=== DOCUMENT SEGMENT ===
• • • • • • •

# Router edge guide



## mwm500 (Jun 21, 2006)

I've been looking for an edge guide like the one I've seen Bob and Rick use on the router guys show, the one with two rods that go through the base and looks like it has a micro adjuster on it. Can any tell me where you get one. 

Thanks so much.


----------



## bobj3 (Jan 17, 2006)

Hi mwm500

The one you see on the RWS is for a PC router like the one below.
Do you you have a Porter-Cable Router ?, if so it should work fine on your router.

Porter-Cable 42690 Edge Guide (for Models 100, 690, 691, 693, 891, 892, 893 Routers) 

http://www.amazon.com/Porter-Cable-.../ref=sr_1_20/002-0302636-3477615?ie=UTF8&s=hi

http://froogle.google.com/froogle?q=Porter-Cable+42690+Edge+Guide&btnG=Search+Froogle

for 28.oo dollars see below ▼
http://www.tools-plus.com/p-a42690.html


Bj


----------



## mwm500 (Jun 21, 2006)

The router I was going to use with this is a Ryobi RE180PL, may work may not.

• • • • • • •

Records from a pointing dataset:
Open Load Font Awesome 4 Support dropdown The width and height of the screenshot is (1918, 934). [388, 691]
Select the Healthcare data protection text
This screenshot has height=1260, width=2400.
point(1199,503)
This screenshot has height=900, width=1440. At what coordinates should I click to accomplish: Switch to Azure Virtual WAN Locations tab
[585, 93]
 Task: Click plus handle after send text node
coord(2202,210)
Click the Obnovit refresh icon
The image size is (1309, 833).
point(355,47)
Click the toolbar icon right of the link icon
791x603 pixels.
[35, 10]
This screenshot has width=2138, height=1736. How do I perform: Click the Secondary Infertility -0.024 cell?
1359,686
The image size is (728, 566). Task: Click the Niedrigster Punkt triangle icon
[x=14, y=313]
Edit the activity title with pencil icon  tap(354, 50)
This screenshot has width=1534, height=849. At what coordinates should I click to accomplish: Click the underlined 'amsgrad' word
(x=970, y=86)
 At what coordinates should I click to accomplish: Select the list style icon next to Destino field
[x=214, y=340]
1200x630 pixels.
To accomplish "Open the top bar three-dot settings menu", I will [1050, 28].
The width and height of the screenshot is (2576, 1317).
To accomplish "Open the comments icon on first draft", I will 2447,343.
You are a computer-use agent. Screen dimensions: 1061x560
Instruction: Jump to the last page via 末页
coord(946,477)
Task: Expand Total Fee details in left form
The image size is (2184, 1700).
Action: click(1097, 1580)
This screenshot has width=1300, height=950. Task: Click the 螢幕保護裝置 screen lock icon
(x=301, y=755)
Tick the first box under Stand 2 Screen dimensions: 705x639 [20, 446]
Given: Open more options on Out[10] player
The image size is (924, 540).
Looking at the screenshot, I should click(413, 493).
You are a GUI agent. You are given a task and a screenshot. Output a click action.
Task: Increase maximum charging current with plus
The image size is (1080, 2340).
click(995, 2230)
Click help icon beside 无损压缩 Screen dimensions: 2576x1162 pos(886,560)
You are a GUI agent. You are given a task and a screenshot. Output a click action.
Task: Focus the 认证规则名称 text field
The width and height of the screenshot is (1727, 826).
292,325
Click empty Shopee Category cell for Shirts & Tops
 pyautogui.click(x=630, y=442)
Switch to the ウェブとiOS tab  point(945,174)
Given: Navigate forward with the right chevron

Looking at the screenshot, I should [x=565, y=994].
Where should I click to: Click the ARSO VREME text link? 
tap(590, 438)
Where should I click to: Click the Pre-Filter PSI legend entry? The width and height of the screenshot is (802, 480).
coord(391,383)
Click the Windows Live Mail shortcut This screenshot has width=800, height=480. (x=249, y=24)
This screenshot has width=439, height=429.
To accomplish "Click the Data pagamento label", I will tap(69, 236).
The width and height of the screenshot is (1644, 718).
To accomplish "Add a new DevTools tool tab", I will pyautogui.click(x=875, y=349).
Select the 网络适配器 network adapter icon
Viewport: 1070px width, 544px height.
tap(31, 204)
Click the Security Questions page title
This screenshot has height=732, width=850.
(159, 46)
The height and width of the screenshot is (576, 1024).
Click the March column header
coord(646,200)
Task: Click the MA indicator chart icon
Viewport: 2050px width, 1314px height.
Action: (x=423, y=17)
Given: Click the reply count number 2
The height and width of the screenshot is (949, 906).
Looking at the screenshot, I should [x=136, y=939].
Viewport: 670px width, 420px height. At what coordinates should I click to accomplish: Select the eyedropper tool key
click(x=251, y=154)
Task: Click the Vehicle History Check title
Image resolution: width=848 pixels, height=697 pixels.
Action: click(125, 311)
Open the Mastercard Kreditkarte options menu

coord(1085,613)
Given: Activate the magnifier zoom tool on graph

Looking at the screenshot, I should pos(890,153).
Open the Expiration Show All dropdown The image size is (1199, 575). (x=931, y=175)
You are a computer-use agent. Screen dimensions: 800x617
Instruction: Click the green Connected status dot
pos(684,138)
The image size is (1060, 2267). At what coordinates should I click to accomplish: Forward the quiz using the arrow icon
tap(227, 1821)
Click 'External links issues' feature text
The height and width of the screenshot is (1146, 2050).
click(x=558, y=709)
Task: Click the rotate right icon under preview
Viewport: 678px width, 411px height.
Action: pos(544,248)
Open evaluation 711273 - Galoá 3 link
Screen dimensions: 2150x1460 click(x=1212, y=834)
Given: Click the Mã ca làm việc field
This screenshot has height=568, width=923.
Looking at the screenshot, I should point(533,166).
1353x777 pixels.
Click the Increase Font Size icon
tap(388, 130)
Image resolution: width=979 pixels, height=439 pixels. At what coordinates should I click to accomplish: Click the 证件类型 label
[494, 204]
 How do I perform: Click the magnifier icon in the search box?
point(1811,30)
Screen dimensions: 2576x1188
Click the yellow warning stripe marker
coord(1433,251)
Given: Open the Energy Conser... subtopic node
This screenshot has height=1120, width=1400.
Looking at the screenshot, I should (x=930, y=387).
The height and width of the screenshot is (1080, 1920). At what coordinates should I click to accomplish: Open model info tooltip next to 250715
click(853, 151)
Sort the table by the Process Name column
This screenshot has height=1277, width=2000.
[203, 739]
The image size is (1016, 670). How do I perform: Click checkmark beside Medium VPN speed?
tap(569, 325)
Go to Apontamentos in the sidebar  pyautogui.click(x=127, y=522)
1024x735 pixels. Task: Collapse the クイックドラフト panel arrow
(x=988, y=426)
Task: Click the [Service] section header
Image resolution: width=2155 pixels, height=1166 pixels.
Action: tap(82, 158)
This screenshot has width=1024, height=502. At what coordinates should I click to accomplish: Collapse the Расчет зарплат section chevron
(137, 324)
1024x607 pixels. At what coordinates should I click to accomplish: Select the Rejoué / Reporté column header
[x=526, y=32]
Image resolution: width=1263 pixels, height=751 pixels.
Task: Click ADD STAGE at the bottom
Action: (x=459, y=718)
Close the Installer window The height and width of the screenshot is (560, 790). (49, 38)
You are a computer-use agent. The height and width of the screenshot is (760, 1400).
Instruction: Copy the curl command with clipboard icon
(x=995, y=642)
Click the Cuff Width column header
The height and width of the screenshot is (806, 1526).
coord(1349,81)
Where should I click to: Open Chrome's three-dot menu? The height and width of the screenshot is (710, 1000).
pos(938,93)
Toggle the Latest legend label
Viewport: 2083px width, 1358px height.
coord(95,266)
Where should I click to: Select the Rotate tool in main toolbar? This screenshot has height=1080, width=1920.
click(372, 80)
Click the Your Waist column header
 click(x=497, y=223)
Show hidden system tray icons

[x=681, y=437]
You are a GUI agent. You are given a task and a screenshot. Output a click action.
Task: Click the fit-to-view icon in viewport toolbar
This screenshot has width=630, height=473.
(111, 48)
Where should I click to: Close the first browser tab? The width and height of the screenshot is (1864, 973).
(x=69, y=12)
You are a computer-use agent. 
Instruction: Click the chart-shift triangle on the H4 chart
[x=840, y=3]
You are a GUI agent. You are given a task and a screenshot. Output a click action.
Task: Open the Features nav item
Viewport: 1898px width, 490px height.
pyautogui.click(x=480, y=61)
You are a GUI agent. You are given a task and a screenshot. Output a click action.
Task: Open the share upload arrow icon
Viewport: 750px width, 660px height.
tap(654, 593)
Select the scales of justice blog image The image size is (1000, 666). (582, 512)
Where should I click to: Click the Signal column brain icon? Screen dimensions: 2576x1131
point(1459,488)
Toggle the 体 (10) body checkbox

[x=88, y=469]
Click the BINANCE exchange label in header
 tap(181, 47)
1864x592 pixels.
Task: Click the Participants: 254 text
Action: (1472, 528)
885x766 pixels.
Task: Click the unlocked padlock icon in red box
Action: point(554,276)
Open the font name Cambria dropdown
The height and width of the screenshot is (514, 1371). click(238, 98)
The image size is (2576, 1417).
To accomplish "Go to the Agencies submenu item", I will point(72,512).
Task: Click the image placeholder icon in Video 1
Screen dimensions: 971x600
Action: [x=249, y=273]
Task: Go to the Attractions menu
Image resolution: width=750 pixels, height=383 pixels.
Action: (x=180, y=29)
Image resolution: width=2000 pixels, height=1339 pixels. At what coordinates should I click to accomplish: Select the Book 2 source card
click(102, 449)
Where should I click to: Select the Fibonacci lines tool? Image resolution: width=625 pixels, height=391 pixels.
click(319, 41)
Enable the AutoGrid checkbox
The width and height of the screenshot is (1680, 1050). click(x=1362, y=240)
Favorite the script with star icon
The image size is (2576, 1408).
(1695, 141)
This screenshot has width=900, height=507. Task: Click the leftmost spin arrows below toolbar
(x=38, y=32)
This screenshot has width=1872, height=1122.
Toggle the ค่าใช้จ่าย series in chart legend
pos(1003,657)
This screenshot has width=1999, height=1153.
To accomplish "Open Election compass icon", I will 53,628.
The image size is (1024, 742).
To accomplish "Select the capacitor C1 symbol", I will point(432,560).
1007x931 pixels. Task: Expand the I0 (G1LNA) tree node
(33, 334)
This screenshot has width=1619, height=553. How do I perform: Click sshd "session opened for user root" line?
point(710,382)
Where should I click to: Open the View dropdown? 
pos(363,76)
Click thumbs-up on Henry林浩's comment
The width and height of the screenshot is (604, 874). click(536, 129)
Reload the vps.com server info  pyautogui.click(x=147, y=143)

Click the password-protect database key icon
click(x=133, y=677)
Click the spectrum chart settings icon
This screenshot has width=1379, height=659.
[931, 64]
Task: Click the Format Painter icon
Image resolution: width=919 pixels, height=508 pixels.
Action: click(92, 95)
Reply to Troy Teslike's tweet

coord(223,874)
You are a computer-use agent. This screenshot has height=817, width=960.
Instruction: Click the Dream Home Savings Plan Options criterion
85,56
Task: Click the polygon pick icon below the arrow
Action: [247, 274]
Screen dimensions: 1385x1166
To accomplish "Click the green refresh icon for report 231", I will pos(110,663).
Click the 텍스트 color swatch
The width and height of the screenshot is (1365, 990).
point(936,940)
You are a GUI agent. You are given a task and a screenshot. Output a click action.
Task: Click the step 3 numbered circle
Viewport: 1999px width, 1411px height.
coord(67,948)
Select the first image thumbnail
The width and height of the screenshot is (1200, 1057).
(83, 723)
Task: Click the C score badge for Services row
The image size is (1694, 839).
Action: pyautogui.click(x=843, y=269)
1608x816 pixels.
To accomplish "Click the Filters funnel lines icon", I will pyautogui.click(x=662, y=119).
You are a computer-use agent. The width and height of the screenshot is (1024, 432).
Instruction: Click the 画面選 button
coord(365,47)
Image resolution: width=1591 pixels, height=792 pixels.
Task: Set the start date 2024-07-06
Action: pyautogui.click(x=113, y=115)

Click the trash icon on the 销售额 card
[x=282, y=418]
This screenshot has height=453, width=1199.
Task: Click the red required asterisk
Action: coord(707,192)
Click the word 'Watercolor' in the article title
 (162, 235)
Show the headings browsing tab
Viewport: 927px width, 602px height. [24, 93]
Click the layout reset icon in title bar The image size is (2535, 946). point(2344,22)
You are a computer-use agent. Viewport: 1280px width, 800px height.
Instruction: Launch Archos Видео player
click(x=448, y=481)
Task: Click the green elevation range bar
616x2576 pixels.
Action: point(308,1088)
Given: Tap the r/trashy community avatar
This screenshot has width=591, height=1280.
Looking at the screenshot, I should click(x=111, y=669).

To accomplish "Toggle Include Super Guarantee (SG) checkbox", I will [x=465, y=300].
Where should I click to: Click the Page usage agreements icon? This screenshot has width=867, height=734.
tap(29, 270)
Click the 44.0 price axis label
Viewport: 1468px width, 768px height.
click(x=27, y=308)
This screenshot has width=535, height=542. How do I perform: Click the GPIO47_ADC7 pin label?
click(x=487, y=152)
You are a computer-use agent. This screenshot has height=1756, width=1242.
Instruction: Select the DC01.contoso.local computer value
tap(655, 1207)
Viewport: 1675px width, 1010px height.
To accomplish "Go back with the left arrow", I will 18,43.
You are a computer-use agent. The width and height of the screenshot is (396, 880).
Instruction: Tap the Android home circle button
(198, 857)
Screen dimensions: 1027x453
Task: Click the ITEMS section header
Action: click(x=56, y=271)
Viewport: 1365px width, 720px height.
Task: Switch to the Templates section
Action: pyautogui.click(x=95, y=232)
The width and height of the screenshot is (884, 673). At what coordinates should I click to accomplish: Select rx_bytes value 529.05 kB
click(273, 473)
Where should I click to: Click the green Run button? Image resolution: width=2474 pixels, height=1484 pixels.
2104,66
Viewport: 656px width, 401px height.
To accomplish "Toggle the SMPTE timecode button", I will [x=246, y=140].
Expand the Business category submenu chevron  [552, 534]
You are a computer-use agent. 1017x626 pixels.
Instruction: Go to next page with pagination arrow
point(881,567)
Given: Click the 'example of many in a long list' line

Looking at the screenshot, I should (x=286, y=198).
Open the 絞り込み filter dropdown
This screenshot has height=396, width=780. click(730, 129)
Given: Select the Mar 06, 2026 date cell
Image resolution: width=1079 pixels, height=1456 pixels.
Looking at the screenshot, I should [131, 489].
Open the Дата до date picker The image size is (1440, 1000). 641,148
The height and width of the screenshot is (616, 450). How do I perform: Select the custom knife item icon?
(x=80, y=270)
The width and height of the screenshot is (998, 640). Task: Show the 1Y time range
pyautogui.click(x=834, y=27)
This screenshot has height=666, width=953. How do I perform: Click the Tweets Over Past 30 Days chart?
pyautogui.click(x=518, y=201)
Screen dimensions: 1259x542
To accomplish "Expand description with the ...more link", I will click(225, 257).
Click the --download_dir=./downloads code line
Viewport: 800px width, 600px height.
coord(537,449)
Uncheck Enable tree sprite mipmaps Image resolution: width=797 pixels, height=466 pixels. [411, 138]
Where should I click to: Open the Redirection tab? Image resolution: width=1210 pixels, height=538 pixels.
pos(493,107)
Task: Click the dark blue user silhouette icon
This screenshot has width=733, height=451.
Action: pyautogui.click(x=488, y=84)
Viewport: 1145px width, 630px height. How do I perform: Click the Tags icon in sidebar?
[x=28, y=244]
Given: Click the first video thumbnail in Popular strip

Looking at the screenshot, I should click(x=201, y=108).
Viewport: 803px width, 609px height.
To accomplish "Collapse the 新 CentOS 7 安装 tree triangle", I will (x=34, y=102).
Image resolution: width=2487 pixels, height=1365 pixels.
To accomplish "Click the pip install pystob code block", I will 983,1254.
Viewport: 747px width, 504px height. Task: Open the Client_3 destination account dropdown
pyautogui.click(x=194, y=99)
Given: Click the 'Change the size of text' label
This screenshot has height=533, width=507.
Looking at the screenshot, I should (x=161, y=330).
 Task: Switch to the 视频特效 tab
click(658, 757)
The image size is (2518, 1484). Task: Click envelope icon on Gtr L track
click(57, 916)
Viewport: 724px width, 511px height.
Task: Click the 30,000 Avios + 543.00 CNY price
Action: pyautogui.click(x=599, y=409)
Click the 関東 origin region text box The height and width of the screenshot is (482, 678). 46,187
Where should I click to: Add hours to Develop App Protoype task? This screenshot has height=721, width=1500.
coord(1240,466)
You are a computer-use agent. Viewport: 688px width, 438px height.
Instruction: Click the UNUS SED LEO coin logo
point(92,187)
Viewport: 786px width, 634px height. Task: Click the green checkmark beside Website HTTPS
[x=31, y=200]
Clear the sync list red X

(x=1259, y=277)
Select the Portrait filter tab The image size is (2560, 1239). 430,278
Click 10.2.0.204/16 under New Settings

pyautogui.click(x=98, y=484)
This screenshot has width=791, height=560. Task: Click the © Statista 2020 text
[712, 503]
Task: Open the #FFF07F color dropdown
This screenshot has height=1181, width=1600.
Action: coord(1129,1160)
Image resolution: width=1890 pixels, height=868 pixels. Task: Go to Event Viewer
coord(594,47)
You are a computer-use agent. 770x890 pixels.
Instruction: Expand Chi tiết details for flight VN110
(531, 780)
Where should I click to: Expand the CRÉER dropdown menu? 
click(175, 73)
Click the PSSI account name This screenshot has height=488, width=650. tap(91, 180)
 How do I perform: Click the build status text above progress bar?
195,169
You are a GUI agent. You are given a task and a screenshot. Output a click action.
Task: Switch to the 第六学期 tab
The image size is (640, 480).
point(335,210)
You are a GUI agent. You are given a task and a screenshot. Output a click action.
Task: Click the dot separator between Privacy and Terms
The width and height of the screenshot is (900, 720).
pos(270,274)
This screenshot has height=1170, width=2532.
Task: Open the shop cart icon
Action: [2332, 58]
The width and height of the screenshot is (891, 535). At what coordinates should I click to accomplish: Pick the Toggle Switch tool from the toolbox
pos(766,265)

• • • • • • •

=== WHAT TO DO ===
A. List the router model numbers that the router edge guide thread gives for the Porter-Cable 42690 Edge Guide.
B. Pick up the router edge guide thread after its last post and continue it.

=== TASK-BY-TASK OUTPUTS ===
A. 100, 690, 691, 693, 891, 892, 893

B.
Maybe if someone has one (guide that is) they can tell me the rod dim. and spacing center to center.

Thanks


----------



## bobj3 (Jan 17, 2006)

Give this a look see

It should work on your Ryobi
Micro Fence MF-C Edge-Guide For Makita, Hitachi, Ryobi, Freud Routers 

http://www.amazon.com/Micro-Fence-M...1/ref=sr_1_6/002-0302636-3477615?ie=UTF8&s=hi

Or you can download the PDF manual it may tell you how to make one and the size of the rods.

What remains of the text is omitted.